A mente dell’inedita coppia politica formata dal presidente dell’UDC Piero Marchesi e da quello del Centro Fiorenzo Dadò, la responsabilità della malagestione del lupo è del direttore del Dipartimento del territorio Claudio Zali, al punto che i due presidenti esortano il Governo a revocargli la gestione del lupo. Altro che arrocco concordato, questa sarebbe una vera a propria bocciatura mirata. Marchesi e Dadò ci sono andati giù pesanti e Zali ha risposto per le rime. È il gioco politico che conosciamo, ma ora si è fatto davvero opprimente. Non è più un fare gagliardo, scanzonato e determinato. Nella gazzarra si è gettata pure la Lega in difesa del proprio consigliere di Stato. Una Lega 3.0 molto diversa da quella degli albori del Nano alla quale, a parole, dice di ispirarsi nel nuovo corso. Impacciata e sulla difensiva e con una linea di condotta che sta diventando un marchio di fabbrica: fare sempre e comunque il Calimero della situazione.

Lega nel più profondo imbarazzo dopo che a sparare, dal Mattino della domenica, è stata la penna di punta. Lorenzo Quadri è andato dritto al punto: abbattere il lupo, con ogni mezzo, sollecitando a un «deciso cambio di passo» il direttore Zali. Screditato ad alzo zero e politicamente sfiduciato. Povero Zali, dalle stelle (sostenuto per l’arrocco) alle stalle (abbattuto per il lupo). Va bene, ci dicono e ci ripetono che «il Mattino non è il giornale della Lega» e noi non ci abbiamo creduto. Ora però ci tocca ricrederci: il Mattino è diventato il giornale dell’UDC dato che dice esattamente quello che sostiene Marchesi supportato per l’occasione da Dadò. C’è poco da raccontare balle, sostenendo che Quadri e il suo giornale hanno sempre avuto quella posizione sul lupo. Non l’hanno di sicuro mai avuta in quei termini sul proprio consigliere di Stato.

E dire che «la soluzione» per il lupo era sul tavolo con l’arrocco puro e duro, assegnando l’intero Territorio a Norman Gobbi. Ma non è dato a sapere se nell’ipotesi del compromesso del caos avallato dal collegio governativo, la questione puntuale sia stata discussa o meno.
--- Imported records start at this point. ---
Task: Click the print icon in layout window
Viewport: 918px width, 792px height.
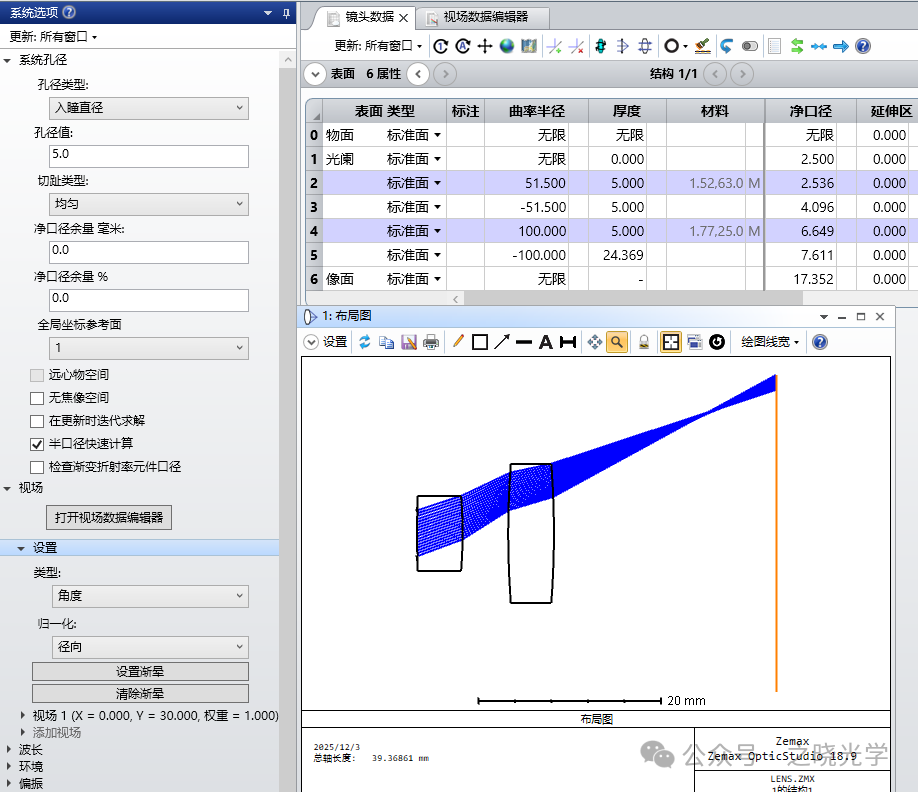Action: (431, 342)
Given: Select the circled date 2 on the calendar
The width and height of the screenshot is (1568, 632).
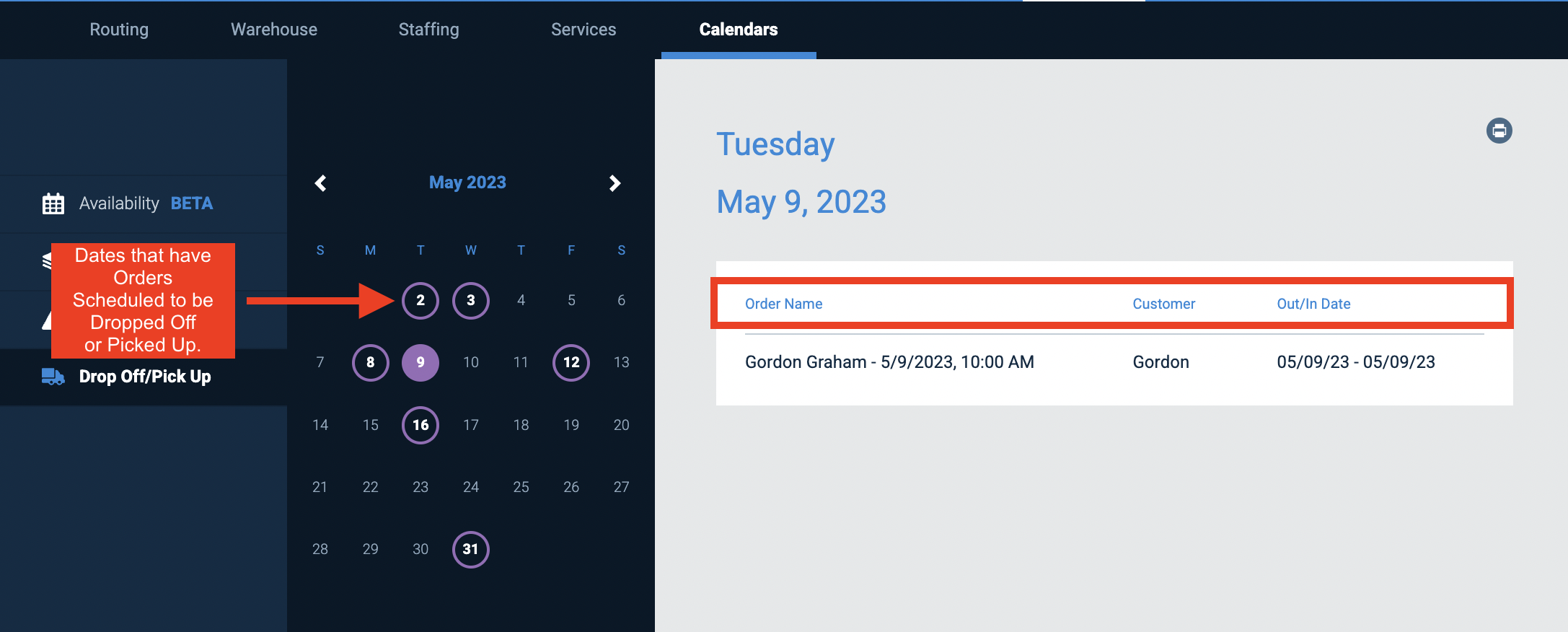Looking at the screenshot, I should pos(420,300).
Quello che appare chiaro e lampante non è tanto il fatto che Zali ha più nemici che amici nel mondo delle stanze dei bottoni dei partiti, evidenza ancora priva di una diretta influenza sulla sua forza elettorale. Semmai, dato che il potenziale fronte di destra Lega-UDC, alla luce delle tensioni che hanno raggiunto e si apprestano a superare il livello di guardia, i fatti portano a una sola conclusione, sarebbe il caso di dirlo senza mezzi termini. Lega e UDC non potranno correre assieme alle elezioni cantonali, sarebbe ormai una farsa e una buffonata. Già lo sarebbe se solo prossimamente venisse convocato un tavolo per avviare una discussione. I due partiti viaggiano su binari paralleli, lo scontro è totale e tutto ha preso il via nel faccia a faccia Zali-Marchesi dello scorso aprile a La domenica del Corriere. In quell’occasione il consigliere di Stato aveva voluto fare il «coup de théâtre» presentandosi all’ultimo minuto al posto dell’annunciato Boris Bignasca (sotto la regia di Daniele Piccaluga) per strappare definitivamente con l’UDC. In questo senso Zali l’obiettivo lo ha raggiunto, mentre a Marchesi ha fatto difetto la determinazione di dire «allora basta». Forse perché Zali è concentrato sulle cantonali e sulla sua carriera politica, mentre Marchesi, da presidente di partito, deve restare vigile e guardare oltre l’aprile del 2027. Intanto restiamo ad osservare i protagonisti sbranarsi a vicenda, con il lupo sullo sfondo, ma senza soluzioni efficaci per chi di lupo davvero soffre.